Du reste il ne se faisait pas, il ne s’était jamais fait illusion sur les difficultés d’une telle entreprise, et il ne s’était pas jeté de gaieté de cœur dans la guerre civile. Ses propres passions l’y portaient, l’amer souvenir de sa prison, les rêves qui avaient assiégé son esprit dans cette longue solitude, sa hauteur et son impatience, la conscience de sa force, les promesses en apparence si sûres du duc de Bouillon et de tant d’autres.
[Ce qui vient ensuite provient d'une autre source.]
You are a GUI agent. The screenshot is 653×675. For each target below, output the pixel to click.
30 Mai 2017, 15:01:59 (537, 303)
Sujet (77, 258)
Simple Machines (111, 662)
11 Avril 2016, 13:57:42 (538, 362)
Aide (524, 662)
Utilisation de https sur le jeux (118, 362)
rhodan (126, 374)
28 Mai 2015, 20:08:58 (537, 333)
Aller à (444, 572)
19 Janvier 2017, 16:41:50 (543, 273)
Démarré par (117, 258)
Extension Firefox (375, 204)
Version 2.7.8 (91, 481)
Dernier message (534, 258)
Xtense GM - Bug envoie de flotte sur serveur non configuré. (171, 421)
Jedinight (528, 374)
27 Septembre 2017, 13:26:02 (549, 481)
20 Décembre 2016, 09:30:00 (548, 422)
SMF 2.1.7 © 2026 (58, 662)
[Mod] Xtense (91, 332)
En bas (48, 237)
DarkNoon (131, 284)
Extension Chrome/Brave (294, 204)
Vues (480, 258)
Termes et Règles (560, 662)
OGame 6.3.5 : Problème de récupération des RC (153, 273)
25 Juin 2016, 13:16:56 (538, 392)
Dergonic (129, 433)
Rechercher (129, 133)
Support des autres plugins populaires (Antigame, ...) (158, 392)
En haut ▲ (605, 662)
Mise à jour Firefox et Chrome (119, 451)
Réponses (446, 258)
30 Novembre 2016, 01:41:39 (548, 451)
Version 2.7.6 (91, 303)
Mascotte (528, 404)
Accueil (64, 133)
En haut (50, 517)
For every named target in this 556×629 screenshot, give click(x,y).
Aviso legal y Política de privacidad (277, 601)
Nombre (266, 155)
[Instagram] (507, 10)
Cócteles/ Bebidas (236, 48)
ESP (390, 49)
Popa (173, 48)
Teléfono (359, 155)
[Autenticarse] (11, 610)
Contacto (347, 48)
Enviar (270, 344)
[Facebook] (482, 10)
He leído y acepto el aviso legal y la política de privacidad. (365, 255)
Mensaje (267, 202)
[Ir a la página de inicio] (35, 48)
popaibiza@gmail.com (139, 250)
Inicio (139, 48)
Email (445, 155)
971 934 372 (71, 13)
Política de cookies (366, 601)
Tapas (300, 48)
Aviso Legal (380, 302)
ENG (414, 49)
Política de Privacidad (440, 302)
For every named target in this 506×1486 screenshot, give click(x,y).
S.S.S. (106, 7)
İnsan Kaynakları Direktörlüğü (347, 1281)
En même temps, son bon sens, sa loyauté, l’instinct mal étouffé du devoir et son aversion innée pour tout ce qui ressemblait au désordre le retenaient, et dans ce combat longtemps douteux entre ses divers sentimens, ce fut sa famille et ses amis qui l’entraînèrent. Il faut bien le reconnaître : plus que personne en 1651, d’abord à Saint-Maur, puis à Chantilly, Mme de Longueville poussa son frère à se déclarer contre la cour, et c’est elle qui, dans une délibération suprême, secondée par le prince de Conti et par La Rochefoucauld, opina pour la guerre avec le plus de véhémence. Condé, en finissant par céder, leur adressa, dit-on, à tous les trois ces paroles mémorables : « Vous me jetez dans un étrange parti, dont vous vous lasserez plus tôt que moi, et où vous m’abandonnerez[4]. » Il disait vrai pour Conti et peut-être aussi pour La Rochefoucauld ; mais nous verrons si Mme de Longueville abandonna jamais les intérêts de son frère, si elle ne partagea pas fidèlement ses adversités, et si pendant tout son exil elle reparut

  1. Mémoires de Lenet, édit. de M. A. Champollion, p. 527, dans la collection Michaud.
  2. Devienne, Histoire, etc., p. 446.
  3. Lenet, Mémoires, p. 527.
  4. C’est la duchesse de Nemours, l’ennemie déclarée de Mme de Longueville, qui rapporte cette scène fort vraisemblable et ces paroles un peu suspectes. — Mémoires, édit. d’Amsterdam, 1738, p. 134.